▸ PROBLEM DETAILS: Using the records below, repeat exactly the lines from the one holding "The height and width of the screenshot is (301, 451)." through the one holding "Open the arrows tool dropdown arrow", both ends included, and no others.

▸ DATA RECORDS:
=== Begin Enclosure ===

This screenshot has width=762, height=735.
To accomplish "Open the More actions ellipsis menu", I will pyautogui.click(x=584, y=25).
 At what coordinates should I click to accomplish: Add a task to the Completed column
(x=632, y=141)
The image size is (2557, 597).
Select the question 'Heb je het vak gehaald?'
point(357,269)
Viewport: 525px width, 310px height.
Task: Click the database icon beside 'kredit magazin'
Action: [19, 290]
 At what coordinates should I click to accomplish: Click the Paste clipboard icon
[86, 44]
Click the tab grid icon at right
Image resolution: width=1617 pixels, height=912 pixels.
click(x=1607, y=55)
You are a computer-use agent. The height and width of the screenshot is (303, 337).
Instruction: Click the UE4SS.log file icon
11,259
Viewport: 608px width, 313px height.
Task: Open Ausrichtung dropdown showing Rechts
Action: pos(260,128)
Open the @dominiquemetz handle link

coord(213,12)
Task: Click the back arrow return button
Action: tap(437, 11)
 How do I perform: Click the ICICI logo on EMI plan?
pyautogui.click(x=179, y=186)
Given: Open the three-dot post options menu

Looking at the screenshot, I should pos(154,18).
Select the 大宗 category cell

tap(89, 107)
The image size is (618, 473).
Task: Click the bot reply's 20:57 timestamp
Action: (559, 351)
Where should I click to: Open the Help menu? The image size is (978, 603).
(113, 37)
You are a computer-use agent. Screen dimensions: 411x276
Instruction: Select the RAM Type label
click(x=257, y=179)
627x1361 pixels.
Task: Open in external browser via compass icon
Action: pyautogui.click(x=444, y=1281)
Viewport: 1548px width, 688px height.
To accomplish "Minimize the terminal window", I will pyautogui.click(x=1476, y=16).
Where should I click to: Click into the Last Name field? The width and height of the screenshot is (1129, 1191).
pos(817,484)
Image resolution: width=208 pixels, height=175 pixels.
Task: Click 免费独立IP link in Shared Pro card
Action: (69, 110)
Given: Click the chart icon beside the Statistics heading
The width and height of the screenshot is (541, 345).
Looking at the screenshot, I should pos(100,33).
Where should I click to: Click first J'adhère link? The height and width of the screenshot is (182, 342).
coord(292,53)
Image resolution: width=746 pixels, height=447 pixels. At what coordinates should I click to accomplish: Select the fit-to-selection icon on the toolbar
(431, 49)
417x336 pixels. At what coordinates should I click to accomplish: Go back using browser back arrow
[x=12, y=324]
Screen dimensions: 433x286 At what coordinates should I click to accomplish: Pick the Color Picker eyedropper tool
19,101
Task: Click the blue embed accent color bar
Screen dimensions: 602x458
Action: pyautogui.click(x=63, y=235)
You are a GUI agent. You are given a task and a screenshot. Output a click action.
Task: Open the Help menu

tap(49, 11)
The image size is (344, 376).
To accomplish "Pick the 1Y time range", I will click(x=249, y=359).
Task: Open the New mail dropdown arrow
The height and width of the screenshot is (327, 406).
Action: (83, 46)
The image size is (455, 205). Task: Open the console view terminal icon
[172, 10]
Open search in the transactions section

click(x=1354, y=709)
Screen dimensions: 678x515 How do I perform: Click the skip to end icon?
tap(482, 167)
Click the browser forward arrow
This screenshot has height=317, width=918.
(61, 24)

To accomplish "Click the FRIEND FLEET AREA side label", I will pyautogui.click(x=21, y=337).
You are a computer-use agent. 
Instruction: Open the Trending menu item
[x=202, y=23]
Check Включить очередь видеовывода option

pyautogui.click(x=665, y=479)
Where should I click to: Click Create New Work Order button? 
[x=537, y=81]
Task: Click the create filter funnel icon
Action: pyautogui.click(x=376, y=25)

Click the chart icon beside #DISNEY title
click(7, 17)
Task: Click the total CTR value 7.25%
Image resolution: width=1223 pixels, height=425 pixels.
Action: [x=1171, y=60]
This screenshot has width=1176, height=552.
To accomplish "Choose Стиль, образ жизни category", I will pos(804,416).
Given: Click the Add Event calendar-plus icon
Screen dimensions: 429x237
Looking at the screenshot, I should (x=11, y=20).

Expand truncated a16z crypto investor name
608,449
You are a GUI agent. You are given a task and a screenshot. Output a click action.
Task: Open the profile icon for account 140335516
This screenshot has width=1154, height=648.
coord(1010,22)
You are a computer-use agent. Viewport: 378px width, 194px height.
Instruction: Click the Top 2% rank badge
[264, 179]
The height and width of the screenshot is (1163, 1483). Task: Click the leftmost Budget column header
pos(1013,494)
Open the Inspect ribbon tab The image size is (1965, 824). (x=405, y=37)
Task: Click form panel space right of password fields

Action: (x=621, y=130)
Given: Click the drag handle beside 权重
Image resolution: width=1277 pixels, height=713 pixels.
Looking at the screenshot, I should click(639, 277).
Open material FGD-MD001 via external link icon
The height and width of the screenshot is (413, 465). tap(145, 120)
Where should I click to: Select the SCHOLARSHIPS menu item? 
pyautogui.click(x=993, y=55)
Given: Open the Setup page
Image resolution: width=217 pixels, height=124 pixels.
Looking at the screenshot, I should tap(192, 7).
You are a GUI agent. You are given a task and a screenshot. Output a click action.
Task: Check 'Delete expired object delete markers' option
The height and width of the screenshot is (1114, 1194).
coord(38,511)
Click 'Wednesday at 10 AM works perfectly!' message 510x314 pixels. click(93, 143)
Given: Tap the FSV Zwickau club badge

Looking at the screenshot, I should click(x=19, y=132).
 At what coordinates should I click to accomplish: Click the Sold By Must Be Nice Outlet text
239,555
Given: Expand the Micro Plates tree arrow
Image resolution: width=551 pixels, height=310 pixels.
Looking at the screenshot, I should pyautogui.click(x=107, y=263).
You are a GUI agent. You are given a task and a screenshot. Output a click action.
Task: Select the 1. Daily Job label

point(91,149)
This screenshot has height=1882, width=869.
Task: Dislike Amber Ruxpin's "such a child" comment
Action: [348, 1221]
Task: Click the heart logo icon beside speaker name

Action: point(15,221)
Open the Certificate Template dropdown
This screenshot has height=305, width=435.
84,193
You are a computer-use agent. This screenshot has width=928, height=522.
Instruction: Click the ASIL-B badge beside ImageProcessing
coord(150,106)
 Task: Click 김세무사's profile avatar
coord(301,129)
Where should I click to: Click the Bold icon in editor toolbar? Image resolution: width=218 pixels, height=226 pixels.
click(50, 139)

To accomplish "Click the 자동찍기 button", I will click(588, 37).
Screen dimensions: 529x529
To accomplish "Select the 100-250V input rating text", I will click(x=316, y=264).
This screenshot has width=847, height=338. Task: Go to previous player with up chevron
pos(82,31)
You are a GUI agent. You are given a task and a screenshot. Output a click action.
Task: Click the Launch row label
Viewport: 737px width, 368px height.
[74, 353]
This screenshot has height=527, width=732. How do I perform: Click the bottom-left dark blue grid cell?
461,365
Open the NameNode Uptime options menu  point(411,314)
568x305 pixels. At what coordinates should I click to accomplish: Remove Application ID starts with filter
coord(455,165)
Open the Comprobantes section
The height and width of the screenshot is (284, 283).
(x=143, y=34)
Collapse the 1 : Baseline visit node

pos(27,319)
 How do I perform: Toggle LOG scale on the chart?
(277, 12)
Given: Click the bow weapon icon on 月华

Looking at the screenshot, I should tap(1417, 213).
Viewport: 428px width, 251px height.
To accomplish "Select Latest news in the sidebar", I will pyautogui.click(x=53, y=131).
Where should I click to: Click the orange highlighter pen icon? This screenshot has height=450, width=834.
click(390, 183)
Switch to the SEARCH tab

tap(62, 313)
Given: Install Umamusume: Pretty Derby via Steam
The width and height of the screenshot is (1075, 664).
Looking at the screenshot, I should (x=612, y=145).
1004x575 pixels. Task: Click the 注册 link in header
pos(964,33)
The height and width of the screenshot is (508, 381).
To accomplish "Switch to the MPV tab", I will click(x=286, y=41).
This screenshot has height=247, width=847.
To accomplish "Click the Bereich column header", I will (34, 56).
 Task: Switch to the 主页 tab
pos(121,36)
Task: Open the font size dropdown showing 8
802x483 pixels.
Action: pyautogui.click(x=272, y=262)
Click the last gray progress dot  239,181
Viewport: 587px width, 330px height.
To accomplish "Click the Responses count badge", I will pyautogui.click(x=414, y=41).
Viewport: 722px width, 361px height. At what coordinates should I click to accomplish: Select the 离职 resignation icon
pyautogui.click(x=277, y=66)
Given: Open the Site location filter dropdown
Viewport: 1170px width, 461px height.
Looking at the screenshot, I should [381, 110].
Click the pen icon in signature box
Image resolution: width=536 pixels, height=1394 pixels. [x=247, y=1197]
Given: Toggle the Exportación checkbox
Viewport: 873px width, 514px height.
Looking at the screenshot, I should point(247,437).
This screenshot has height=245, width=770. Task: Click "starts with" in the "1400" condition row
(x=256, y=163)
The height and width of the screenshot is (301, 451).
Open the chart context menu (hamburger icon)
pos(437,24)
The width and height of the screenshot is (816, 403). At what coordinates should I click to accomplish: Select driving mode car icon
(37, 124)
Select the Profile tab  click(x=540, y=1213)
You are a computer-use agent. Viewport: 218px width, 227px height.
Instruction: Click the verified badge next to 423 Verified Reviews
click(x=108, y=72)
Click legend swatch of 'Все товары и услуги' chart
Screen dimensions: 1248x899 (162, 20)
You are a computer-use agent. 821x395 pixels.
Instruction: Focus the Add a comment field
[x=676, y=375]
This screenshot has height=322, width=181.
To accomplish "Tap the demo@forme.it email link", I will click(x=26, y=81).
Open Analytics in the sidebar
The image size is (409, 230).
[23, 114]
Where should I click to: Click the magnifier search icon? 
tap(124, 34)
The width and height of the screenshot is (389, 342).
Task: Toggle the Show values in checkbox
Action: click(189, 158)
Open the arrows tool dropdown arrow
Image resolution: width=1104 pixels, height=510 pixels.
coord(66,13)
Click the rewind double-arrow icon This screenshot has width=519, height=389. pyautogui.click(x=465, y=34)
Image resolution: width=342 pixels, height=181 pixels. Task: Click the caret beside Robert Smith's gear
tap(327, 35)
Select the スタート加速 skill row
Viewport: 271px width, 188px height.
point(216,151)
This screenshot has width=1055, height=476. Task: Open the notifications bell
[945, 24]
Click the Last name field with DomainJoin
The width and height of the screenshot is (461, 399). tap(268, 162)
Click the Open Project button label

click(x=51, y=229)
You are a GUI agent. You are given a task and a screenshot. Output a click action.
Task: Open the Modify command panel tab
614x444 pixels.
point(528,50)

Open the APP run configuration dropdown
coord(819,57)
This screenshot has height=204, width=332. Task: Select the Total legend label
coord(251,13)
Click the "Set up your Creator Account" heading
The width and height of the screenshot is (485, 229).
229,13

=== End Enclosure ===

▸ REPLY TO THE EXERCISE:
The height and width of the screenshot is (301, 451).
Open the chart context menu (hamburger icon)
pos(437,24)
The width and height of the screenshot is (816, 403). At what coordinates should I click to accomplish: Select driving mode car icon
(37, 124)
Select the Profile tab  click(x=540, y=1213)
You are a computer-use agent. Viewport: 218px width, 227px height.
Instruction: Click the verified badge next to 423 Verified Reviews
click(x=108, y=72)
Click legend swatch of 'Все товары и услуги' chart
Screen dimensions: 1248x899 (162, 20)
You are a computer-use agent. 821x395 pixels.
Instruction: Focus the Add a comment field
[x=676, y=375]
This screenshot has height=322, width=181.
To accomplish "Tap the demo@forme.it email link", I will click(x=26, y=81).
Open Analytics in the sidebar
The image size is (409, 230).
[23, 114]
Where should I click to: Click the magnifier search icon? 
tap(124, 34)
The width and height of the screenshot is (389, 342).
Task: Toggle the Show values in checkbox
Action: click(189, 158)
Open the arrows tool dropdown arrow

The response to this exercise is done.